That growth did not spare it from turbulence. A Sept. 19, 2023 fire at the Houlton International Airport hangar destroyed Tiny Homes of Maine, Family Roots and HSC Auctions. The State Fire Marshal’s office later ruled the cause undetermined because of the severity of the blaze and the completeness of the burn. After the fire, Tiny Homes of Maine resettled in an 11,000-square-foot building in Dyer Brook, keeping the business moving even as its original base was gone.
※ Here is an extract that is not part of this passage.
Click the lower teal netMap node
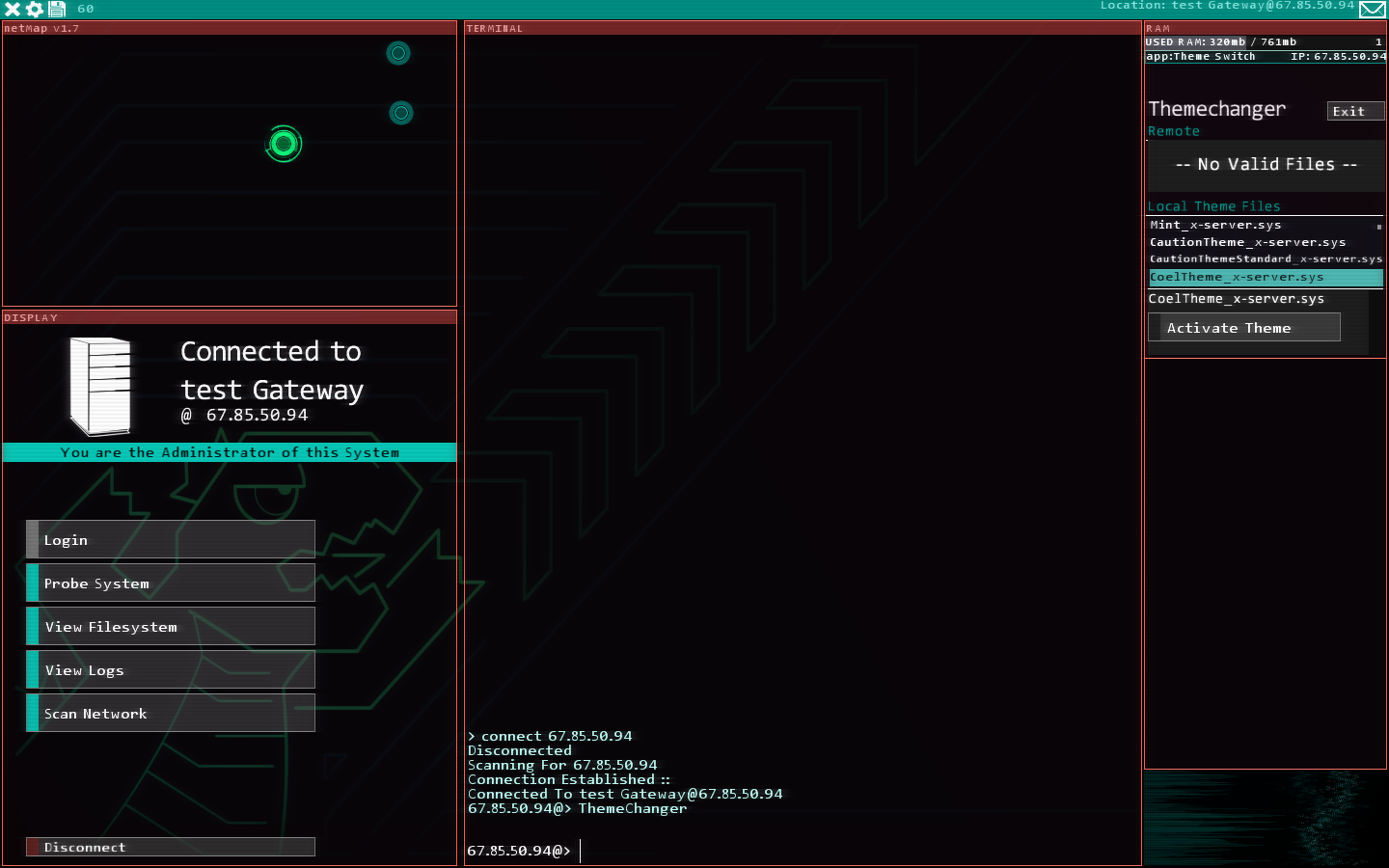 [401, 113]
Hancock Lumber’s buy-in once looked like a path to scale. On Oct. 2, 2024, Hancock announced it had signed a letter of intent to acquire Tiny Homes of Maine and expected to close by the end of that month. Hancock described itself as a nearly 200-year-old, seventh-generation family lumber company with 700 employees, 7,500 acres of timberlands, four sawmills and 11 lumberyards in Maine and New Hampshire. Corinne Watson and Hancock executive Kevin Hancock later discussed the partnership on Maine Real Estate and Development Association’s MEREDA Matters in June 2025, underscoring how closely the builder had become tied to Maine’s housing conversation.
The shutdown also narrows the field for buyers and smaller builders working in the state’s tiny-home market. Tiny Homes of Maine had helped secure a legal definition for tiny homes in 2020 and then helped push Maine to allow them in every municipality the following year. The 2021 law requires towns to permit tiny homes on lots where single-family dwellings are allowed, or as accessory structures, subject to local land-use rules. Now, with Hancock having already dropped its tiny homes on wheels line, the state’s best-known tiny-home name is gone just as the rules had finally made the category easier to build around.